Frank Smith is a reasonably successful mystery writer, thanks to a TV series based on one of his novels, but that was a few years ago. As we meet him, we learn he is about to attend his fiftieth high-school reunion, the first time he has attended any of his reunions.
The boarding school he attended has bittersweet memories. His brother, a victim of bullying while also attending, had committed suicide and several of those that were responsible for the name calling would be there. Perhaps enough time had passed to see his way past their mean-spirited game playing by now. The school also had a tragedy when four students from that same year went missing, never to be seen again. Plus his daughter lived back east in Baltimore and he could visit with her and not contend with the rigors of the reunion if it was too much for him.
He was leaving Phoenix with a heavy-heart because he was becoming too familiar with mystery investigations.
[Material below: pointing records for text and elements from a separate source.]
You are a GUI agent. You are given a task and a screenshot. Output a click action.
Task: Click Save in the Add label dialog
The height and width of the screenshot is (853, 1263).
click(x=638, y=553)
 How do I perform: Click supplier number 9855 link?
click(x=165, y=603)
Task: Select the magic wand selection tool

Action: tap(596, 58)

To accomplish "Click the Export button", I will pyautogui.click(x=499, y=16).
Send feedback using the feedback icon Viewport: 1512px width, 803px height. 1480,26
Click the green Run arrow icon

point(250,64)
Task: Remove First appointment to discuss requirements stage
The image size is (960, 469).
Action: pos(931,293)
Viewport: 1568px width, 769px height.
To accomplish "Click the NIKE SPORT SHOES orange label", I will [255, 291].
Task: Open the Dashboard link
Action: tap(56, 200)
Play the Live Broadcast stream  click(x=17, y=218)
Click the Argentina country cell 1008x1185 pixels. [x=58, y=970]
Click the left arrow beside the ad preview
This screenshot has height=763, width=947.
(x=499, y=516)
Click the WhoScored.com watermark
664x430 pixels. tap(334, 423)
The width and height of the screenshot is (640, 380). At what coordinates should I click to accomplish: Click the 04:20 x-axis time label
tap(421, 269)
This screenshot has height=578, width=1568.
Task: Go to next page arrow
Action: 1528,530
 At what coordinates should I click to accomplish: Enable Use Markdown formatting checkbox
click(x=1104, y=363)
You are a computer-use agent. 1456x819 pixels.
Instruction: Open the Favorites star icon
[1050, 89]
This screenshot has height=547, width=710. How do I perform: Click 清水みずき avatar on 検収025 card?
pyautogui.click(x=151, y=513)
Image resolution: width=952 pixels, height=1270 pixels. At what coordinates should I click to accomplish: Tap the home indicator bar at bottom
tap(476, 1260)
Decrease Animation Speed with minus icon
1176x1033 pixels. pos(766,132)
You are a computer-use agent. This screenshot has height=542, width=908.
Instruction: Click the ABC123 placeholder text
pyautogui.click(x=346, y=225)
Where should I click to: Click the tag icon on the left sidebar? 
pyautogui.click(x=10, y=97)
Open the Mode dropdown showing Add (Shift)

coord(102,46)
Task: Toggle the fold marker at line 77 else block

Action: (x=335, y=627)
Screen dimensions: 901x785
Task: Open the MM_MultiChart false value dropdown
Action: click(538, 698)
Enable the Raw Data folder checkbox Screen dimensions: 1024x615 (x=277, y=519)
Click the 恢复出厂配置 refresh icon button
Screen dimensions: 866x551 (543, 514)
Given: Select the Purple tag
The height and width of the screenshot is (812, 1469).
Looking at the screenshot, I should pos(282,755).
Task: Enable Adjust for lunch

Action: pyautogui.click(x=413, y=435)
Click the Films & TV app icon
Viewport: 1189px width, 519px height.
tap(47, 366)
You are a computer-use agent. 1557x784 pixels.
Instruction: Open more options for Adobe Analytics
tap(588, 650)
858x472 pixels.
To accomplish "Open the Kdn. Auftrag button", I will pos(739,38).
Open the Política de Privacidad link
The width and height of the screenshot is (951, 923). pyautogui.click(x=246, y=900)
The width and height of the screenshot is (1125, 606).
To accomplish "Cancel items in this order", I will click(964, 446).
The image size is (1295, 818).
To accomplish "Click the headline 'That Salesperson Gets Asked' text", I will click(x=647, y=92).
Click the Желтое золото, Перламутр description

A local detective was investigating Frank in the disappearance, and supposed murder, of his wife, who disappeared on an evening stroll about four years ago.
Now this novel fits in with a rediscovered mystery genre, that of the old codger being the protagonist. One could easily imagine Andy Griffith in the starring role here. It is pleasant writing, with plenty of thought provocation, foreshadowing, and red-herrings. Of course Frank is challenged to do what the cops had not been able to do, deduce what happened to the boys that went missing fifty years ago. With his now-widowed childhood sweetheart helping—much to the horror of his daughter—Frank puts the pieces together on the missing boys, his geriatric love life, and finally faces what has happened to his wife.
The plot gradually edges along as bits and pieces fall into place culminating in a sobbing confession to finally make sense of mystery so long in the making.